EL RENO Okla. (Reuters) – Just over a year ago, tribal elder Gordon Yellowman watched on the TV news as a mile-wide tornado roared toward the homes of his Cheyenne-Arapaho people in Oklahoma.Tribal elder Gordon Yellowman wears his Sundance priest garb in the field behind his home, in El Reno, Oklahoma June 12, 2014. REUTERS/Nick Oxford

Sirens blared, warnings were issued and many people rushed to shelters as the weather radar warned the funnel cloud brewing would be massive and deadly.

But Yellowman and a small group of the elders huddled to perform an ancient ritual that would turn the tornado away.

“We spoke to it in our language,” he said.

After the ceremony, whose details are hidden to outsiders to protect its potency, the tornado barreling toward the Native American tribe in the red dirt state took an unexpected turn and veered away, a move not part of any computer modeling for the funnel cloud.

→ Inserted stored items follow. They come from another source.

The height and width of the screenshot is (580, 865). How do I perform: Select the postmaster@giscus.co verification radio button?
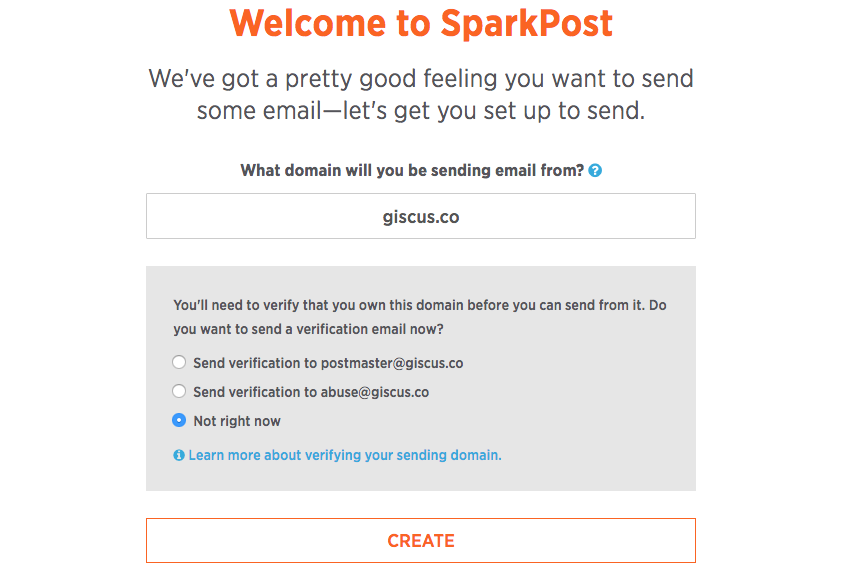pos(179,362)
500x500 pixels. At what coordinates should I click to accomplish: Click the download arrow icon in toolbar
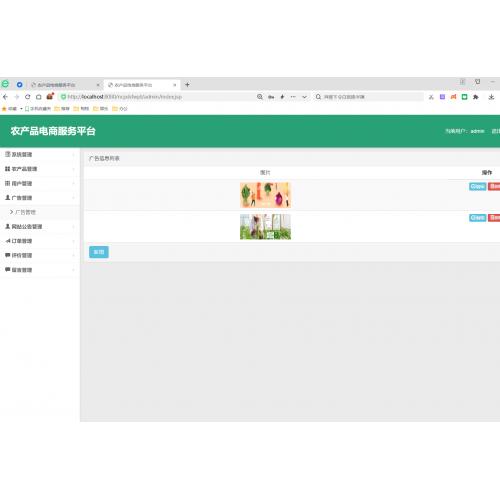pos(491,97)
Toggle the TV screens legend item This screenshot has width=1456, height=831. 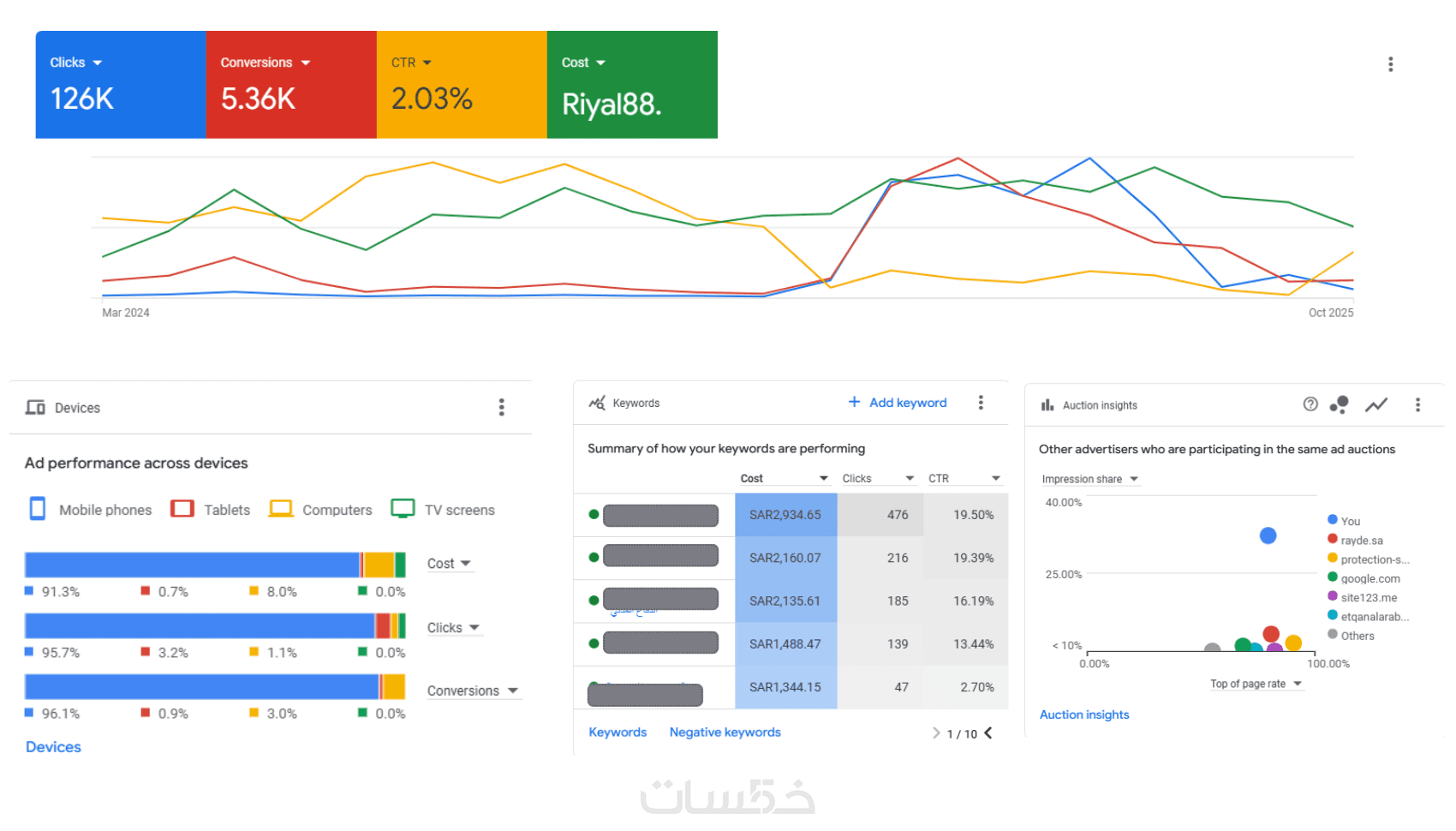point(443,510)
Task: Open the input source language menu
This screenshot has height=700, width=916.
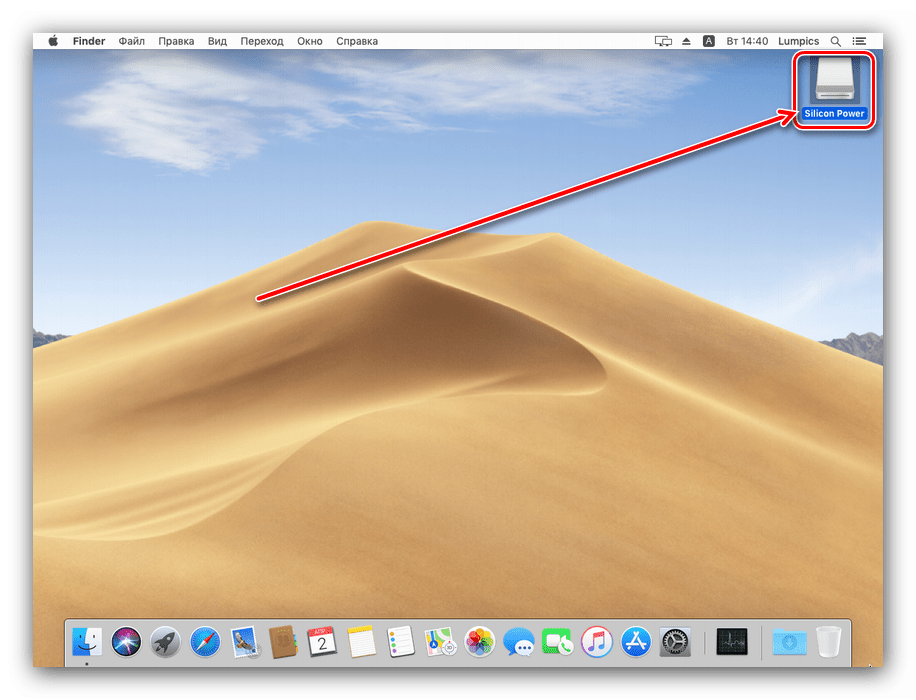Action: point(709,41)
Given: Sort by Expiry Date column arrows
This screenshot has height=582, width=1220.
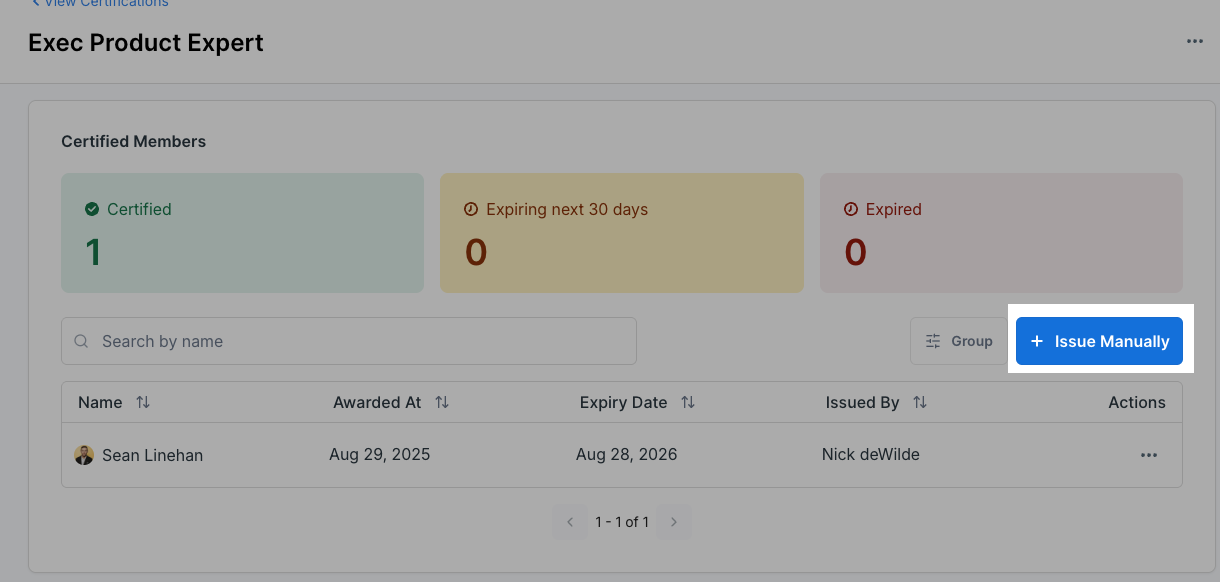Looking at the screenshot, I should 688,402.
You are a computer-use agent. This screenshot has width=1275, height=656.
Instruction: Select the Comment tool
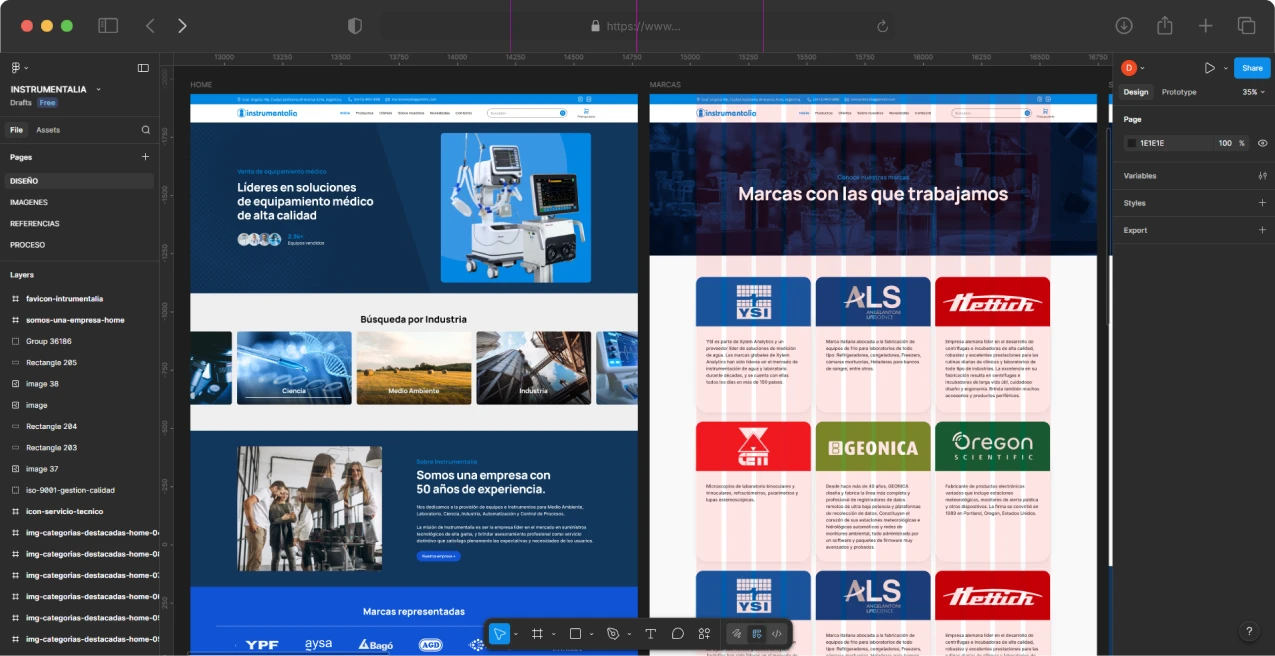(677, 634)
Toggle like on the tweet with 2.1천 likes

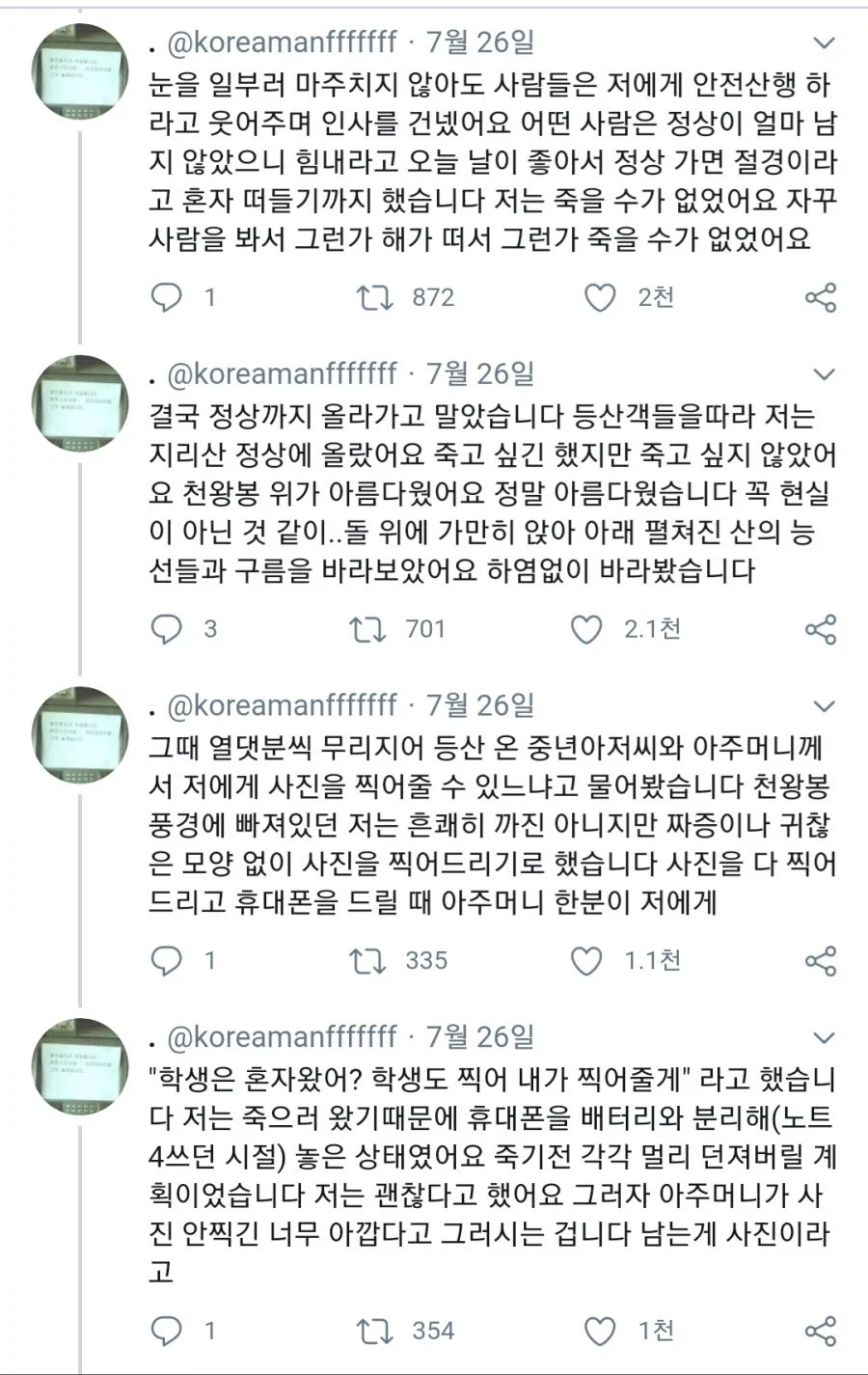coord(600,628)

The El Reno tornado on May 31, 2013 was one of the widest recorded at 2.6 miles (4.2 km) and killed eight motorists – four of them so-called storm chasers. It hit just days after a tornado killed 24 people in the Oklahoma City suburb of Moore.

Although there is no scientific data to prove it, the rituals seem to work.

Then I thought about Tomahawk, the sequel to Black Gum and A Minor Storm. I originally had conceived of it as taking place during one game of disc golf, but I couldn’t find a way to make that structure work. It started to feel like DeLillo’s baseball game, and I got bored with it.

But it came back this morning. Controlling the weather…using a tomahawk to tame weather…the inevitability of storms…the connection to A Minor STORM.

And like that, I was tapping away at a book that I’d put on the backburner.

Dying World continues apace, between 800-1000 words per day.

Now I’m working on two books.

Writing is funny like that.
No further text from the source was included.